I found these notes I made a few months ago. They’re about the idea of “culture” (I’m against it). There’s no way I have time to expand on them, nor the resources, so I figured I’d put them out there and see if anyone has some additional ideas, insights, readings etc… I remember almost nothing of the little philosophy I studied way back when, so who knows what/whom I’m watering down here. Also, I don’t go into the idea of being “cultured” (I’m against that too), but it’s all related… also, by posting this here and confirming my openness to response/input, I don’t contradict myself (though I do love a good self-contradiction):

  • There is no pure culture, and perhaps never has been. The current idea of culture is tantamount to stereotyping. It simplifies and demeans the individuals of a society (I differentiate between culture as racial/ethnic/geographic categorization and Culture as a collection of aesthetic leanings/morals/habits/life styles; in other words, the latter which is generally presumed based on the former).

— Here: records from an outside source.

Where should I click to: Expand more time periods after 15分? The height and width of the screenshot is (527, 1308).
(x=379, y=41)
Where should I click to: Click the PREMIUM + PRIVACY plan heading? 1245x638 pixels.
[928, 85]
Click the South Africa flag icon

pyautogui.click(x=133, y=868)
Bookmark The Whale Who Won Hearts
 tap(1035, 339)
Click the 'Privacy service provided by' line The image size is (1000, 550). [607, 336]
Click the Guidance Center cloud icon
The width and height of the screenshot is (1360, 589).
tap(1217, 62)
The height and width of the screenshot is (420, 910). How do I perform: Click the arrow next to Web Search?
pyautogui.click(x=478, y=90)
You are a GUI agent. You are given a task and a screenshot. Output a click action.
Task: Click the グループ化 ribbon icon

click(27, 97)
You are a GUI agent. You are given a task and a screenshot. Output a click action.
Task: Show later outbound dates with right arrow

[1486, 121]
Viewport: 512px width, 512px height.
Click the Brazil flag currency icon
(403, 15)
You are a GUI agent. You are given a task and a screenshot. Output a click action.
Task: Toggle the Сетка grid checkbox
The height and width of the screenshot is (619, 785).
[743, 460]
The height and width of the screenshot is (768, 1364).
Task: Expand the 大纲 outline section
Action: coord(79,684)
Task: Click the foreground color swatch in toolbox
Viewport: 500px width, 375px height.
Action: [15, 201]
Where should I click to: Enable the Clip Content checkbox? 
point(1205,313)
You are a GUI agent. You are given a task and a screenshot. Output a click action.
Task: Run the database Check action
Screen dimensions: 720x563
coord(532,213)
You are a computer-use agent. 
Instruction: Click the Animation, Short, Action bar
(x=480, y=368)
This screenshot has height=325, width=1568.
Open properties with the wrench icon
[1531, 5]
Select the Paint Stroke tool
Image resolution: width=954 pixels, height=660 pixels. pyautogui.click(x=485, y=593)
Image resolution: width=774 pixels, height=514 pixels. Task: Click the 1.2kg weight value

  • All significant advances in a culture are made not by a committee nor by the group. They are always the result of the singularly-minded vision of a strongly motivated individual. That individual usually starts out being rejected. By the time the group gets a hold of it, it is no longer unique.

  • There is way too much emphasis on the group, on community, on collective intelligence. While there is undoubtedly great advantage to collaborating with others on certain kinds of ideas, the seeds of the best ideas seem to always be best nurtured in the privacy of individuality. And the kind of unique ideas that introduce great innovation tend to come from the culturing of individuality. Children should be encouraged to be themselves as uniquely and individually as they can, not to be like the group. Besides, collaboration is best done in small groups. Not within the scope of a greater group, much less a community. And even if some people choose to collaborate – or truly work best that way, regardless of what kind of idea they are working on – there are those who thrive working alone for the better part of a project. That should be respected.

  • In an ideal world, just as there would be peaceful anarchy, there would be no countries, no cities, no neighborhoods, except for the purposes of geographical navigation. I would even go so far as to say that the idea of family shouldn’t exist, except for the purpose of promoting a vast and varied gene-pool.

  • Anything that subscribes groups of people to ostensibly the same exact routines and beliefs is not good for the flourishing of the individual (e.g., organized religion).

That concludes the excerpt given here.